Travel to attend the course also proved to be unexpectedly challenging and difficult for participants. They had not considered that there would be significant unscheduled overtime, making it difficult to arrive at their classes on time.
Course Structure
Participants’ overall responses to the course were uniformly positive and the high quality of teaching was valued. There was also a strong appreciation of the instructors' enthusiasm for teaching anatomy.
Participants also held strong views about the structure of the course and the ways that it could be improved. Participants held a strong preference for having the course lectures available online in advance, so that they could be watched beforehand, thus allowing more time for dissection. Others requested either more teaching time or the opportunity to do more than one stream (in other words, to undertake detailed study and dissection of more than one region of the body).
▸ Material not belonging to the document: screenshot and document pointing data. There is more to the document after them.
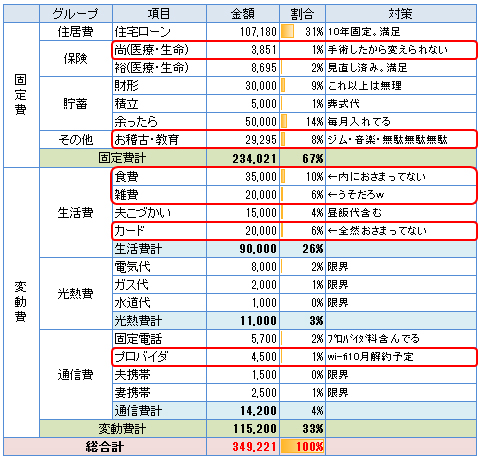Image resolution: width=480 pixels, height=459 pixels.
Task: Click the 対策 column header
Action: coord(401,14)
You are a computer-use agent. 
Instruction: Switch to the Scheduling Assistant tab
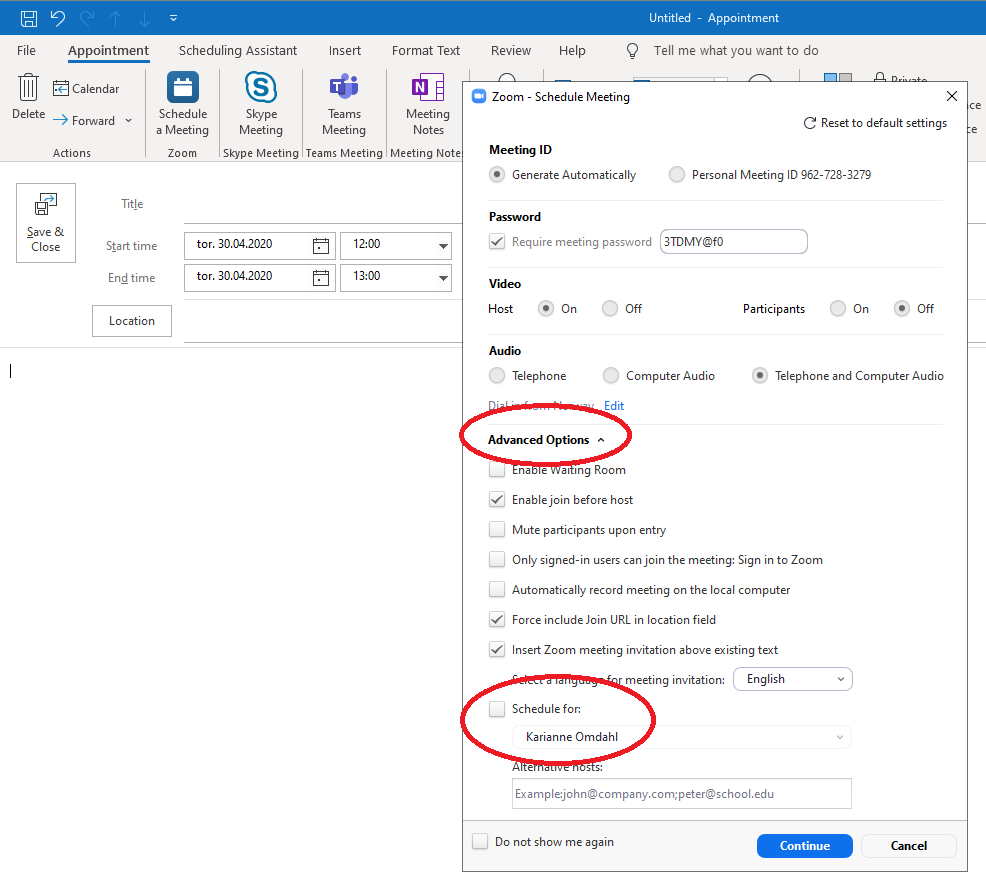point(238,50)
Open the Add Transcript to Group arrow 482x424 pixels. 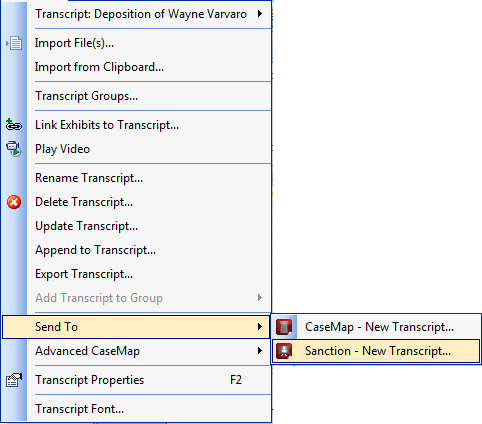260,298
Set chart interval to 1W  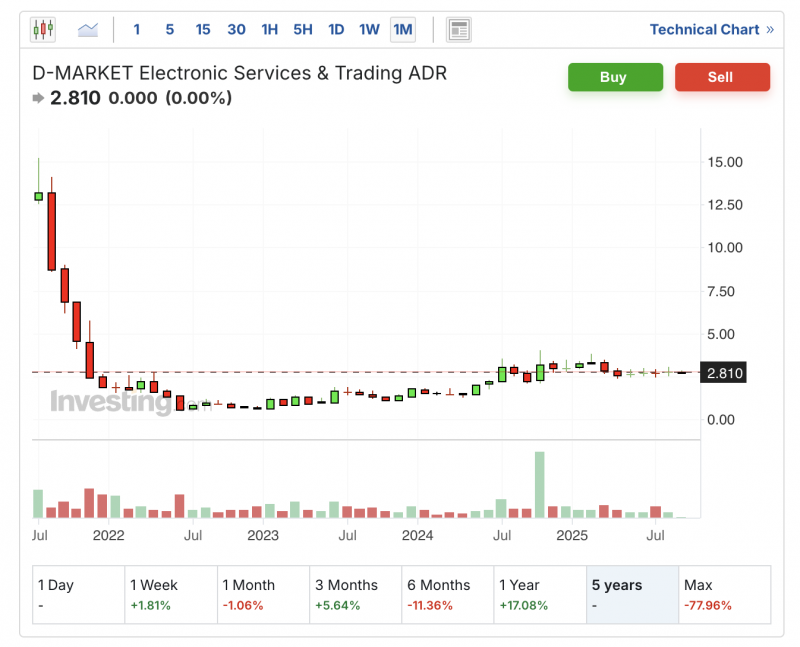pyautogui.click(x=369, y=30)
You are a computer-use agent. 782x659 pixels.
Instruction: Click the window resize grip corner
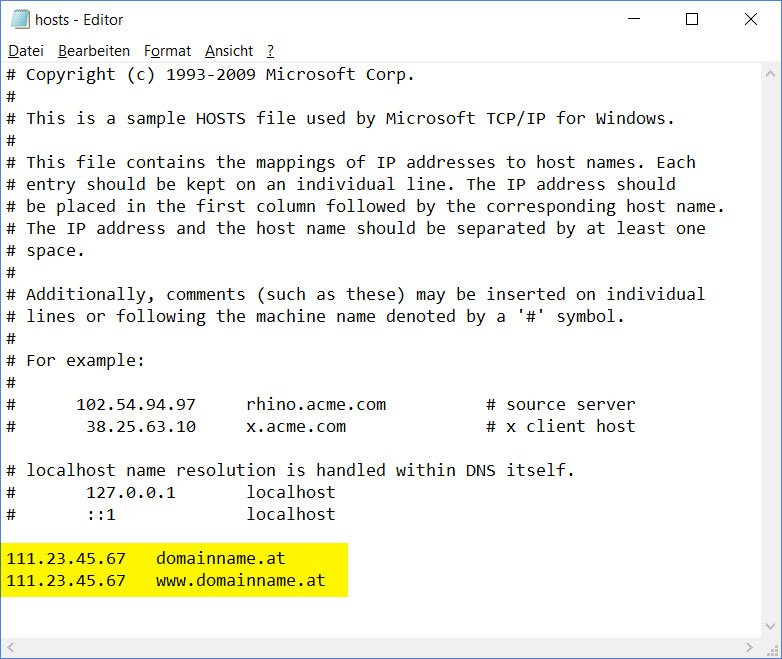(772, 648)

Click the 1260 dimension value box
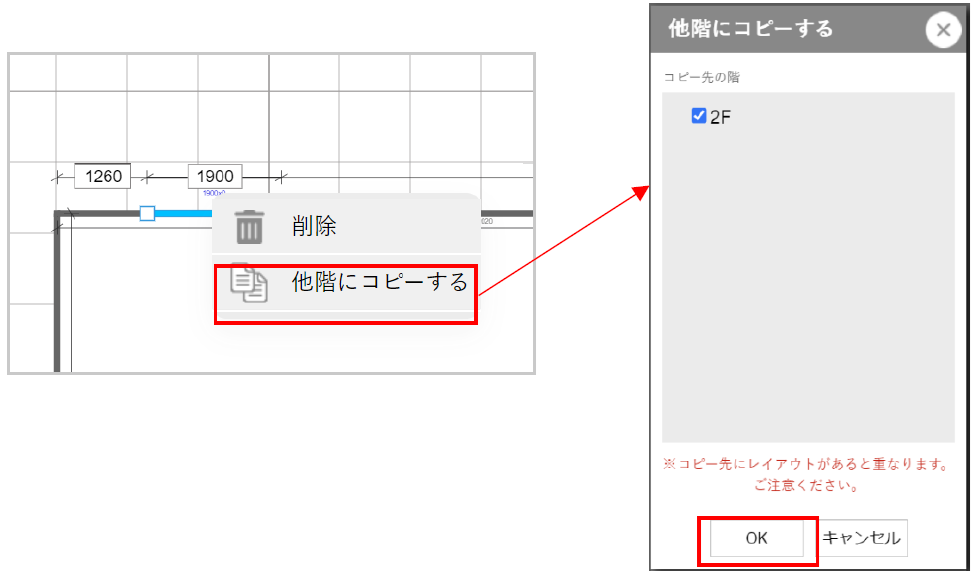coord(103,177)
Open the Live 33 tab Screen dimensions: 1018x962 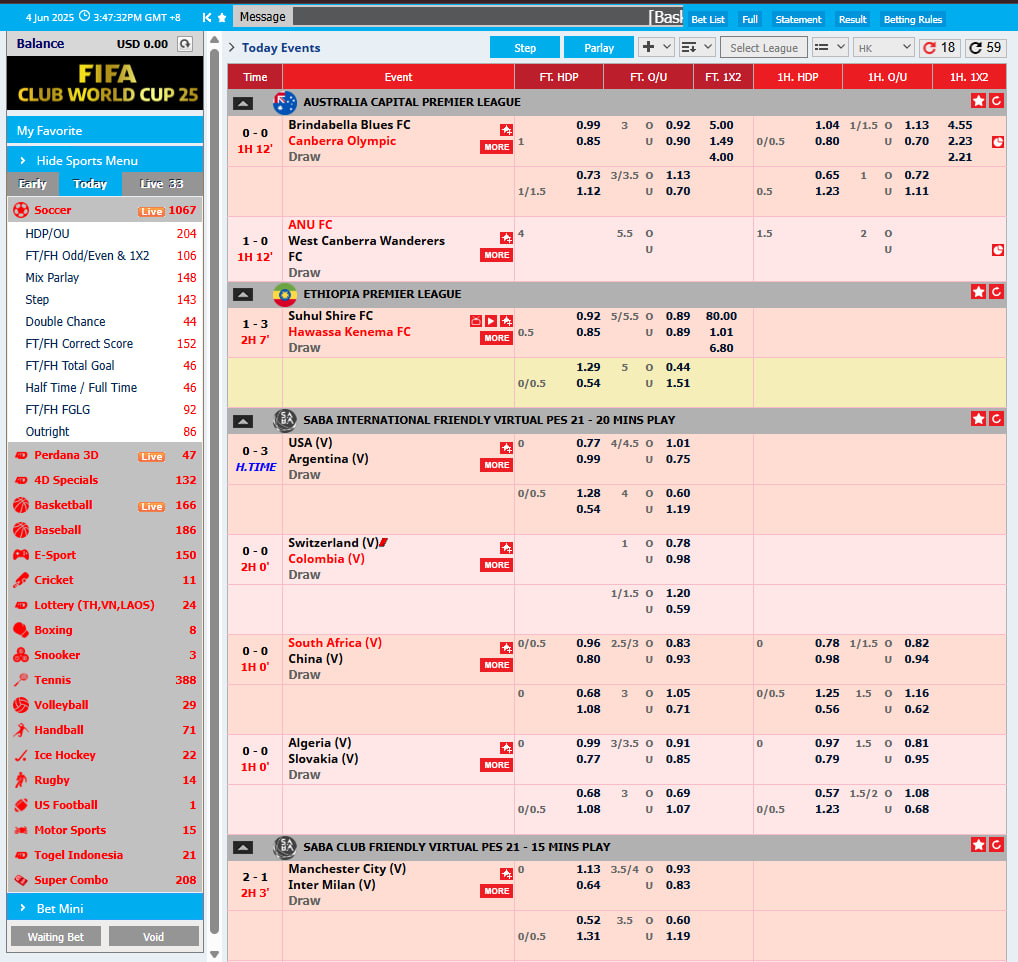click(161, 184)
Participants did acknowledge that the limitations inherent in a single semester course (limited by specialty training scheme application deadlines, so that each year's participants can have it on their CV in time), with limited time to accommodate these suggestions.
Unexpected Benefits
Course participants were interviewed towards the end of the course. As such, they had noted some benefits from participating that they had not anticipated, but still appreciated. Although not a key motivator for any of the participants, many reported that they valued the peer support and networking opportunities. Although many of the participants knew each other from medical school or from subsequent employment, this course allowed them to work together and reinforce relationships with their future colleagues.
Somewhat surprisingly, more than half of those interviewed reported that their professional confidence had significantly benefitted from attending the course. There are several possible explanations for this improvement, ranging from familiarity (many of the course instructors are senior specialists in prominent hospitals) through to a greater confidence in their own back-ground knowledge.